Your goal:
Please restate the entries below word for word, leaving out any pictures.

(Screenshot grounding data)
————

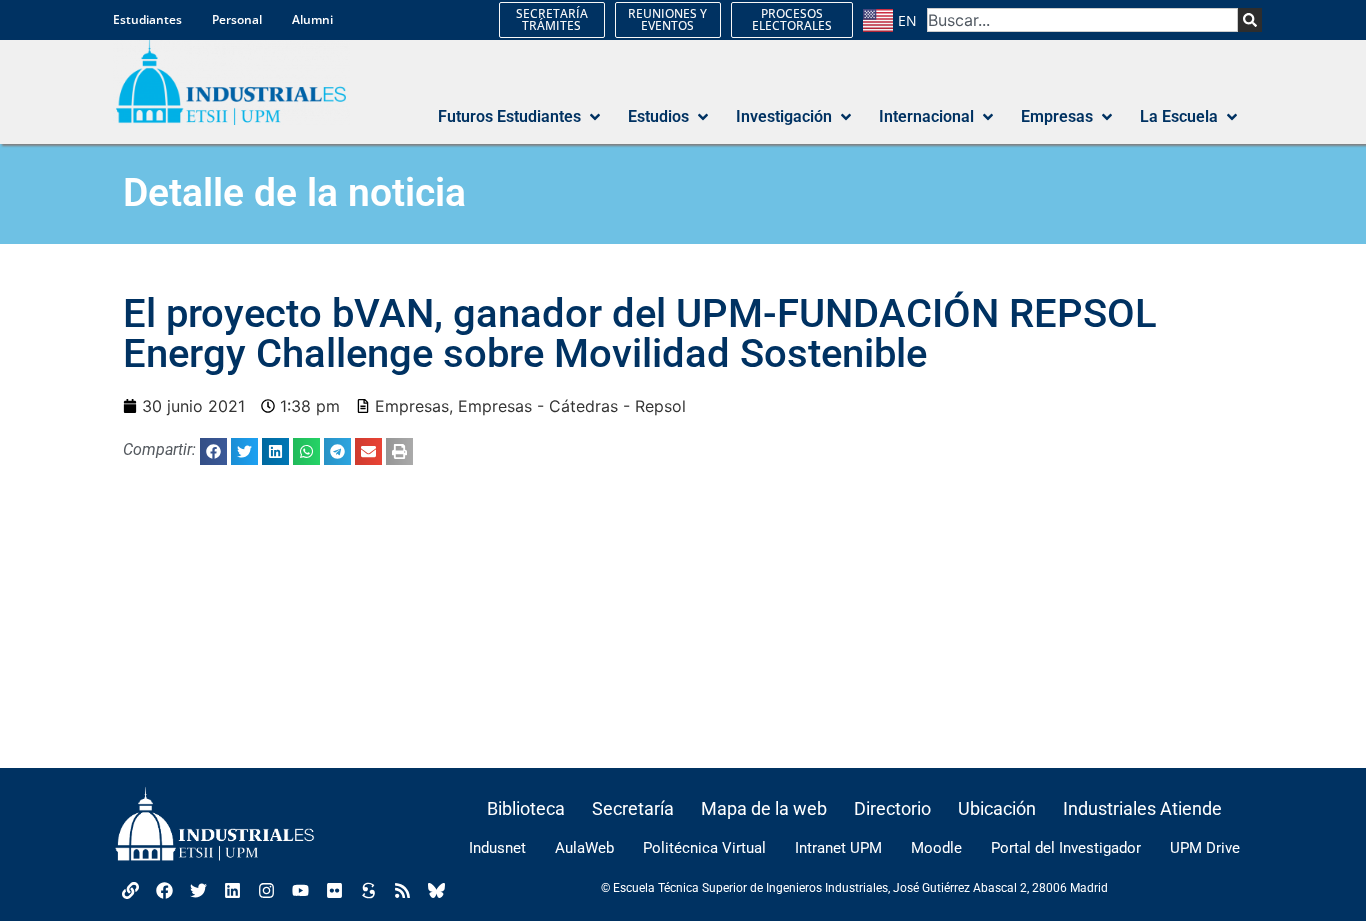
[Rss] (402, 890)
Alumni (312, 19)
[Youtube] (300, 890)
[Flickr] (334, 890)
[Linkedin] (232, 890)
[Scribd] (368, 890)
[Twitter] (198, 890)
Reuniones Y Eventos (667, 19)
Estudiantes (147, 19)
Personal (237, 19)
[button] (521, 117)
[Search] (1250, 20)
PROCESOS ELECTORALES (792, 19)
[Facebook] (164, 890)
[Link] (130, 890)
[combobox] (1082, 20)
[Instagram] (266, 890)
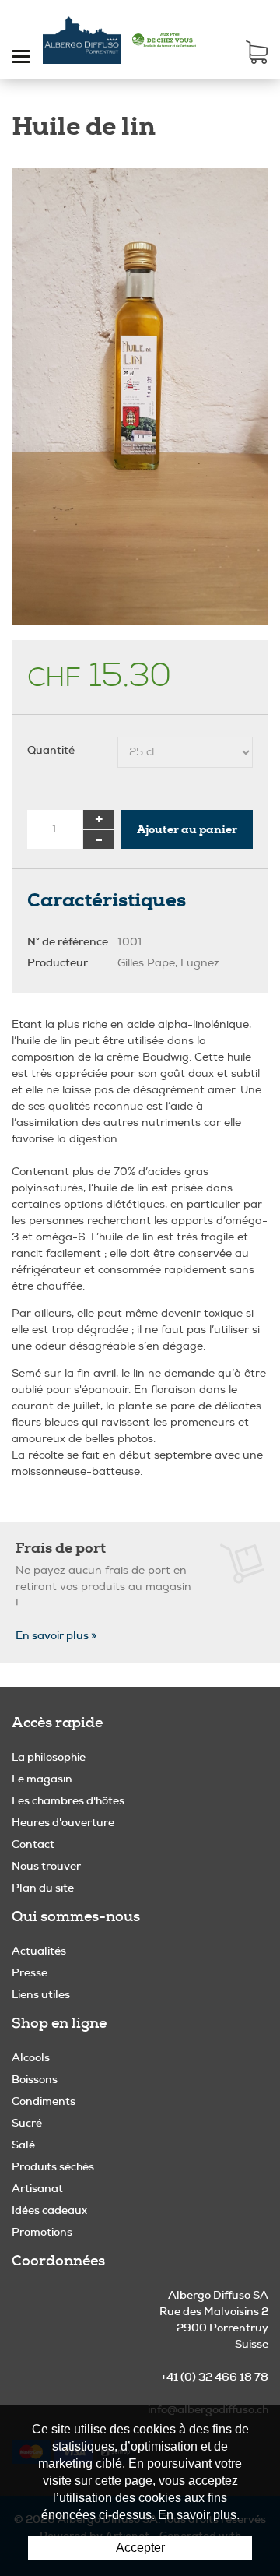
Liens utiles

————

Result:
[Rss] (402, 890)
Alumni (312, 19)
[Youtube] (300, 890)
[Flickr] (334, 890)
[Linkedin] (232, 890)
[Scribd] (368, 890)
[Twitter] (198, 890)
Reuniones Y Eventos (667, 19)
Estudiantes (147, 19)
Personal (237, 19)
[button] (521, 117)
[Search] (1250, 20)
PROCESOS ELECTORALES (792, 19)
[Facebook] (164, 890)
[Link] (130, 890)
[combobox] (1082, 20)
[Instagram] (266, 890)
Liens utiles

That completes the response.